[Saved data entries]
━━━━━━━━

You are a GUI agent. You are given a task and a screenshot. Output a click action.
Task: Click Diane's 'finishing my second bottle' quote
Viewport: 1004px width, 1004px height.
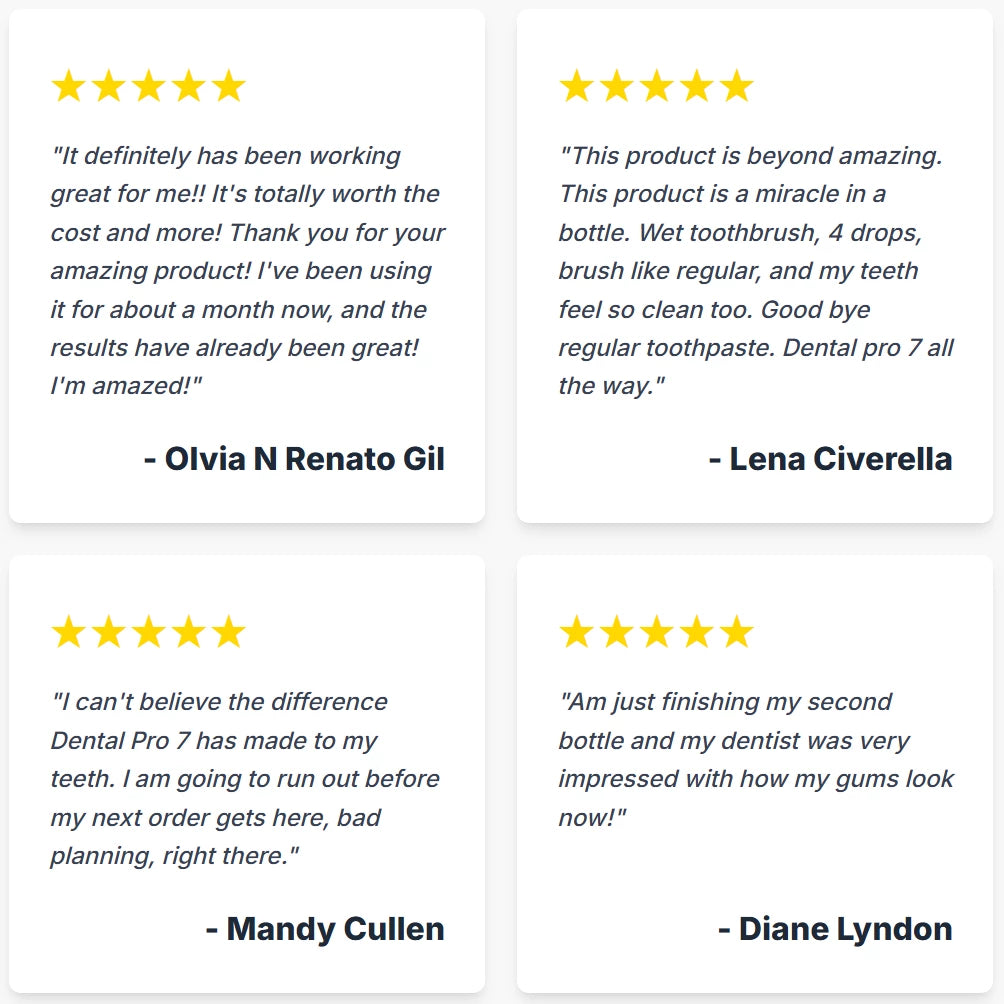coord(755,759)
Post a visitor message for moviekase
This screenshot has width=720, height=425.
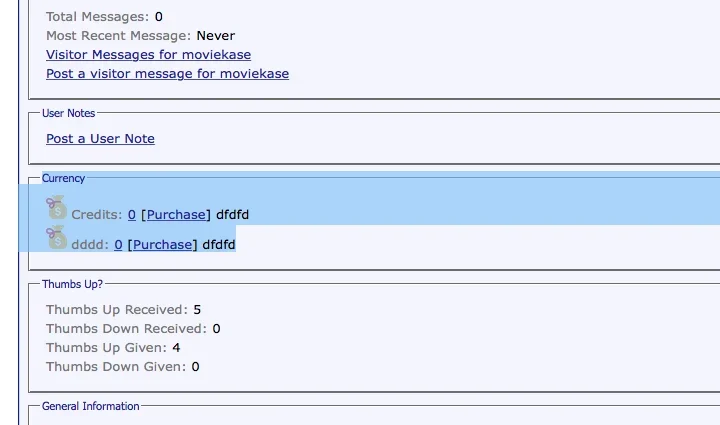[x=167, y=74]
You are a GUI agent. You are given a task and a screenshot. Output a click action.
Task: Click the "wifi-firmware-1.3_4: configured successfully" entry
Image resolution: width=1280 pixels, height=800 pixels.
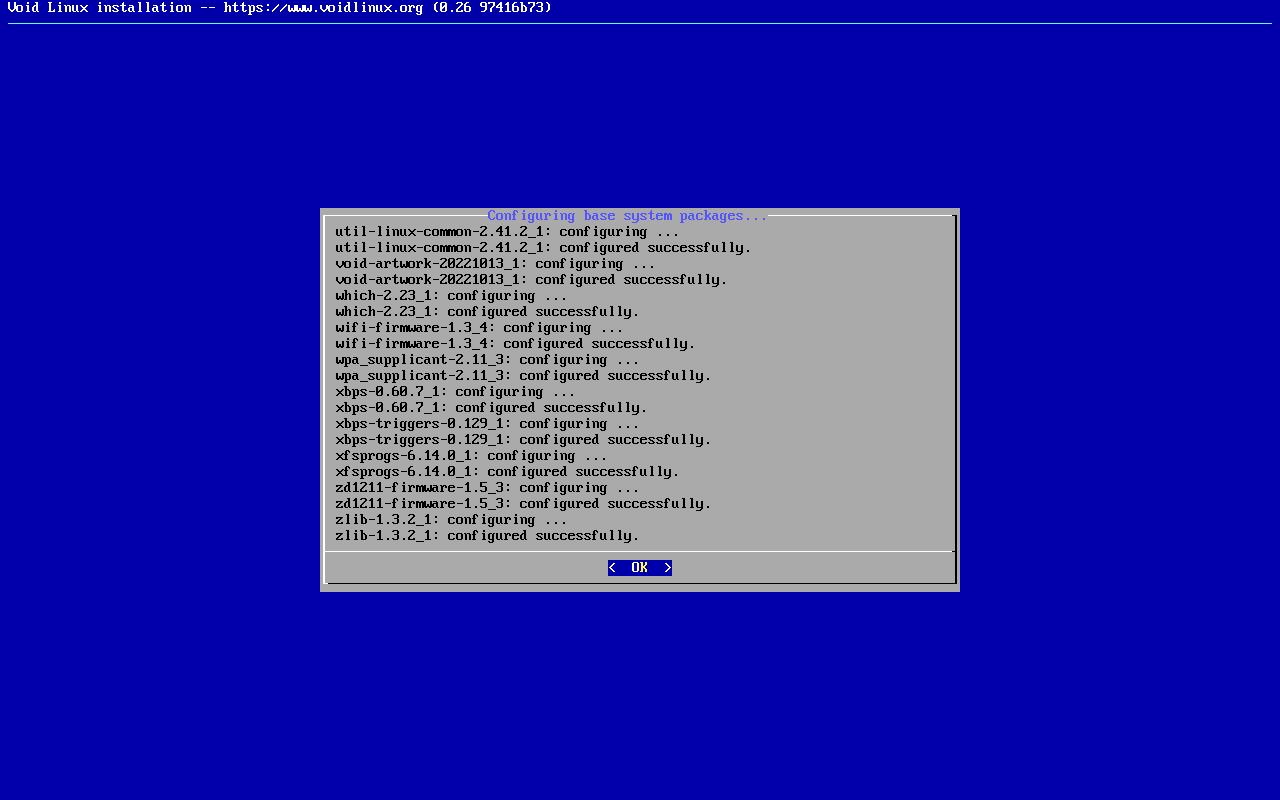click(x=515, y=344)
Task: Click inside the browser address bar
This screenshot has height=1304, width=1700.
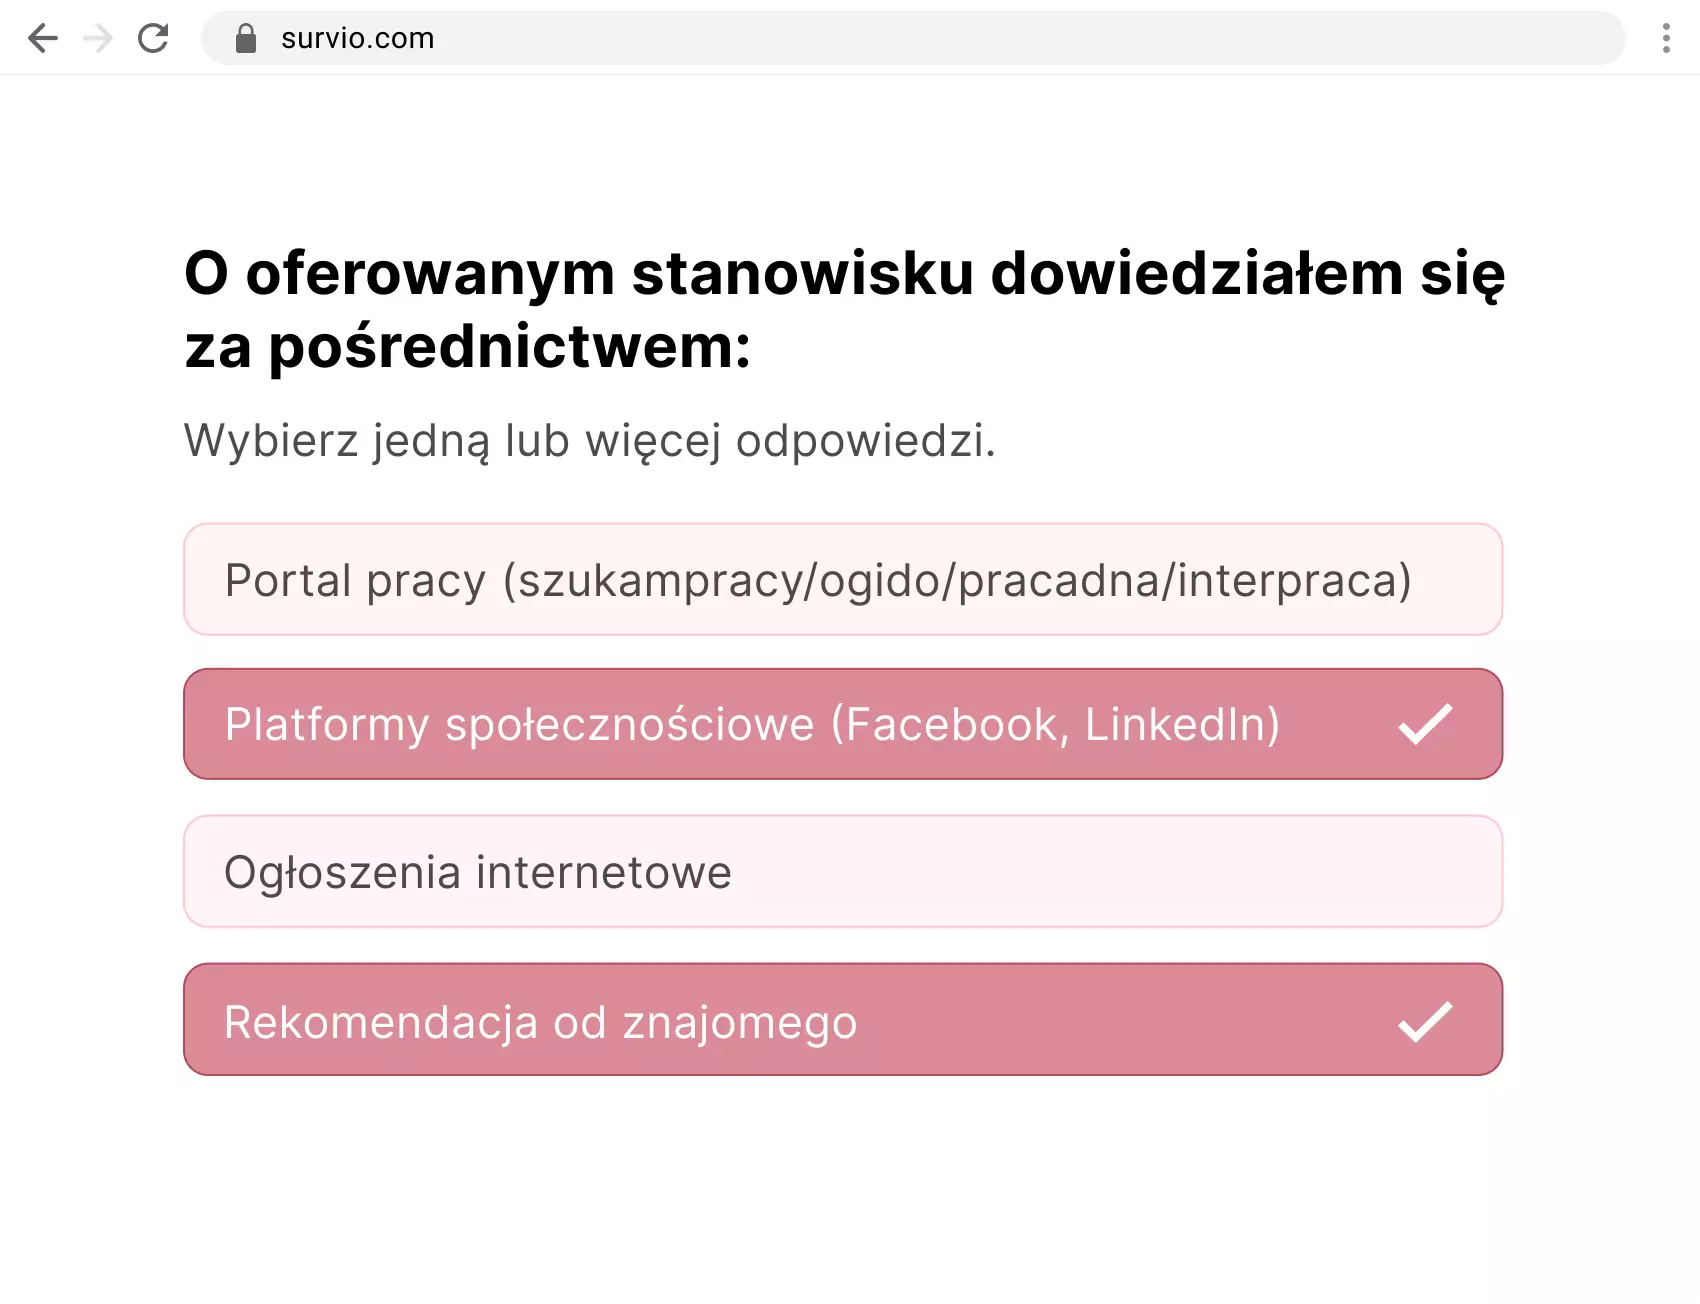Action: [800, 38]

━━━━━━━━

(Task description) Retype the records in full. Do not carry over the images.

(Expected answer)
You are a GUI agent. You are given a task and a screenshot. Output a click action.
Task: Click Diane's 'finishing my second bottle' quote
Viewport: 1004px width, 1004px height.
coord(755,759)
Post a visitor message for moviekase
This screenshot has width=720, height=425.
[x=167, y=74]
You are a GUI agent. You are given a task and a screenshot. Output a click action.
Task: Click the "wifi-firmware-1.3_4: configured successfully" entry
Image resolution: width=1280 pixels, height=800 pixels.
click(x=515, y=344)
Task: Click inside the browser address bar
This screenshot has height=1304, width=1700.
Action: [800, 38]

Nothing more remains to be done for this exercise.